Share this article

Back here again. Hauled in by that fat fuck Weller about some minor break-ins. Nothing to do with me since I’ve been warming bar stools for the past year. Nothing to do, but swim in my own bullshit. No money to be had in being a burglar these days. Everything gone digital. Fuck all to steal.

I’m led down a corridor I’ve not seen in previous visits. Previous visits having seen me serve time. Weller veers off and opens a door to my left. I’m pushed through by his young, but rumpled looking partner. Any belligerence evaporates when I see the metal doors on the wall. The covered cadaver in the middle of the room helps too.

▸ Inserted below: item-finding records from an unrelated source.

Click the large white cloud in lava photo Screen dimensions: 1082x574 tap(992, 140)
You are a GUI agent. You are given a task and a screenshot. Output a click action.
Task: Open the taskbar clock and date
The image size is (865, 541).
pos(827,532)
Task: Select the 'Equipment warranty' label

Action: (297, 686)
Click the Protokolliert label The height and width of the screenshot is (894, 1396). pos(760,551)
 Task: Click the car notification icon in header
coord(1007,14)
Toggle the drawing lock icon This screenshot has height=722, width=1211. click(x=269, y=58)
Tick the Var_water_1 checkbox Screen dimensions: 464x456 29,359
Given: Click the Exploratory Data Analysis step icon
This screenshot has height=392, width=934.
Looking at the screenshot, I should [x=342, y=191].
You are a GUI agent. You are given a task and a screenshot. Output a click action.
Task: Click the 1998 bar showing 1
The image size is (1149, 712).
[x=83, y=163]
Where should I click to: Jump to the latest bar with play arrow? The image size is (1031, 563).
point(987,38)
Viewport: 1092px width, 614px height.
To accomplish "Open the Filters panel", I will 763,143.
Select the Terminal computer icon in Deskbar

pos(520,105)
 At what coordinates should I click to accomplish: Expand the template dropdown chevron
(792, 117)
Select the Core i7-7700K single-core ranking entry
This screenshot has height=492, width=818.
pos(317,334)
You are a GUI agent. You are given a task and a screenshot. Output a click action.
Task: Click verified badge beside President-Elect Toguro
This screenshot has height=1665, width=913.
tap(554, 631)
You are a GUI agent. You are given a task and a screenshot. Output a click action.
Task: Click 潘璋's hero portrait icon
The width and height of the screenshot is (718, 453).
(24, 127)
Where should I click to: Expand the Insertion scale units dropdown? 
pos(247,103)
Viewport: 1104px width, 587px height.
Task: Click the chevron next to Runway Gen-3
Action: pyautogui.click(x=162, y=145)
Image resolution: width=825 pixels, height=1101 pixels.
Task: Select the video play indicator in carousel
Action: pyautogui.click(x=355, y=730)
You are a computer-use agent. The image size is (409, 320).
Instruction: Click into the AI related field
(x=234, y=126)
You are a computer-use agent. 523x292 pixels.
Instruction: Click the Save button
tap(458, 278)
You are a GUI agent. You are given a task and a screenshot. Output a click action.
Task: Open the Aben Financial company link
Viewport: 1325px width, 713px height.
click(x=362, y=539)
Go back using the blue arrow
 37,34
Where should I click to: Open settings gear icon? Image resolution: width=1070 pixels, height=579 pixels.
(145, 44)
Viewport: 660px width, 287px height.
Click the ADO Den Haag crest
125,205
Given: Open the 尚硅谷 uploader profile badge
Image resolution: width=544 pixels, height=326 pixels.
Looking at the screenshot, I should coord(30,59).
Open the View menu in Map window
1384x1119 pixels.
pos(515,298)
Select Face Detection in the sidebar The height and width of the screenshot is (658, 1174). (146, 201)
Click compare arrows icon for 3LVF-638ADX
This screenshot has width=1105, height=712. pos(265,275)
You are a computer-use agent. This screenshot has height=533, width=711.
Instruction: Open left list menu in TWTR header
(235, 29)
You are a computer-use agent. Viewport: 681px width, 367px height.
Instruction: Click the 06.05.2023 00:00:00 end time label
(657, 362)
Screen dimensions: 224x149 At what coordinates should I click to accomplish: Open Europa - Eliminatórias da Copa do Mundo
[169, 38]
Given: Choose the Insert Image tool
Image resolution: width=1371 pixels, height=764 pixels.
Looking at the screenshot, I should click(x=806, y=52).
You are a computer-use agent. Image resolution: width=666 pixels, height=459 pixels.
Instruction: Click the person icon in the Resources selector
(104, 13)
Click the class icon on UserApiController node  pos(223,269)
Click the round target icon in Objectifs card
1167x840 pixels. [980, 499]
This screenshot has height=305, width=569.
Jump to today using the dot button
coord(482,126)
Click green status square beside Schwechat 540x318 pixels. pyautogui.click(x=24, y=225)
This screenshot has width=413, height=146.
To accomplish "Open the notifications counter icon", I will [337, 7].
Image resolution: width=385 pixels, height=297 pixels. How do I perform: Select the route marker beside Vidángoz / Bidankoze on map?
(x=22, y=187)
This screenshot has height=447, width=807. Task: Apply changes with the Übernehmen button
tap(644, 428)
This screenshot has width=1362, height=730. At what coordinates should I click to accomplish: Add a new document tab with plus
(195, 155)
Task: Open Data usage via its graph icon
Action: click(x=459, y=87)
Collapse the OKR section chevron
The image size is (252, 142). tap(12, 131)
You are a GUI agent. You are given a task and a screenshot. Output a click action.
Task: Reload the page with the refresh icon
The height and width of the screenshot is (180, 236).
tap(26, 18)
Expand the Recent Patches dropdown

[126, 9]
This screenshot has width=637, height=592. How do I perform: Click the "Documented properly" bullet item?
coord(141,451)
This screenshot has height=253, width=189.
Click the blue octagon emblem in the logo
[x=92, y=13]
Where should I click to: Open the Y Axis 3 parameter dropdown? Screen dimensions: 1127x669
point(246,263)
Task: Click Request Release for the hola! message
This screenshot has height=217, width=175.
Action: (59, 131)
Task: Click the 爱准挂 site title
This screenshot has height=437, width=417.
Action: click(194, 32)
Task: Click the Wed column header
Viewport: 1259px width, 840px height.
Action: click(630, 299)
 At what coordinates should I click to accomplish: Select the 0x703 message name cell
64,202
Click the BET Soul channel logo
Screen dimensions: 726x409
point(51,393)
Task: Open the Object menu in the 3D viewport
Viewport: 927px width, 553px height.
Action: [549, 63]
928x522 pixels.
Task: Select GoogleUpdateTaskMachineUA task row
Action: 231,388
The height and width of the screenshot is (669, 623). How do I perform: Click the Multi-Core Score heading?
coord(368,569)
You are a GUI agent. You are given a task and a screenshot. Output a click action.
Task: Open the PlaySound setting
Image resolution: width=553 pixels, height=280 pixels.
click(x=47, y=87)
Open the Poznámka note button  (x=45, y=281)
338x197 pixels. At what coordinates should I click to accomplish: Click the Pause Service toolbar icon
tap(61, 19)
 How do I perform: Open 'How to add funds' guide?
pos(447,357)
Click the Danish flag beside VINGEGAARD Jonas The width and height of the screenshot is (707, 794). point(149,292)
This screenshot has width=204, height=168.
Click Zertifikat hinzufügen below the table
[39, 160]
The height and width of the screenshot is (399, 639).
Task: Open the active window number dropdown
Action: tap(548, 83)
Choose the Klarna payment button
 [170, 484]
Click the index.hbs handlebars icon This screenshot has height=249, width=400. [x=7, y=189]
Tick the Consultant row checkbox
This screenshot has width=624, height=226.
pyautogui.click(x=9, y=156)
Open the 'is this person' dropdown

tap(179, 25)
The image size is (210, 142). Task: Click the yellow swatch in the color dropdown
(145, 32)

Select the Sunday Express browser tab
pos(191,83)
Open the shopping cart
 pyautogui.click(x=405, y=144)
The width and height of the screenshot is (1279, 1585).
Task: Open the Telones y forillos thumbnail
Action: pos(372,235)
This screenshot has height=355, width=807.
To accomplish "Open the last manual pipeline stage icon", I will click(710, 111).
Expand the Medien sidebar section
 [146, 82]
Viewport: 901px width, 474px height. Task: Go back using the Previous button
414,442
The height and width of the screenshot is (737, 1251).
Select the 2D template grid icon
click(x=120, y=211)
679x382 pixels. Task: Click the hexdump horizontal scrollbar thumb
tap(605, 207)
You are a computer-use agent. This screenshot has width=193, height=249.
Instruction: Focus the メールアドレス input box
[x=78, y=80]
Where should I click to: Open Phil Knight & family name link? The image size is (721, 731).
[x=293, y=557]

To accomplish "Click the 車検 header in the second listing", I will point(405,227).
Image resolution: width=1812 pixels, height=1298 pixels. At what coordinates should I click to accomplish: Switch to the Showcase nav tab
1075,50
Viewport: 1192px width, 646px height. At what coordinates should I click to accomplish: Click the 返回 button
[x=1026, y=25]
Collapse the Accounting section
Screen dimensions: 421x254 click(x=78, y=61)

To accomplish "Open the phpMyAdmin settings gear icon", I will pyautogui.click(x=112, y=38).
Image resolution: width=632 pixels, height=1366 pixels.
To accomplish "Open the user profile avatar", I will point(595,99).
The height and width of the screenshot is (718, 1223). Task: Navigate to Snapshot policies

“Come on. You know I’m not a fit for this.”

“Get in,” Said the young cop as he opened one of the doors.

I looked sheepishly at Weller, hoping he’d put an end to it. He just nodded at me.

“Go on,” he said.

I climbed onto the cold tray with goose bumps already rising down my arms and back. The cop rammed me into the drawer, slamming the door behind me no less gently.

I fought at first which stopped me feeling the cold for a couple of minutes. The futility of this quickly set in. It was then that I noticed the darkness. It crept up my legs with the cold, with the freeze.

Now that I saw the darkness, it doubled. It pulled. It taunted. Then from the corner of my eye, a flashing. The glint of a knife. A knife that I knew.

In the life of a petty crook, there is no last big job. There is self-preservation. There is survival. There is stabbing your best friend to save yourself.

The glint turned red. The glint turned almost to black. My hands sodden with blood. The screams, an accusation. The screams, an admission of guilt. The screams my own. And then the light poured in.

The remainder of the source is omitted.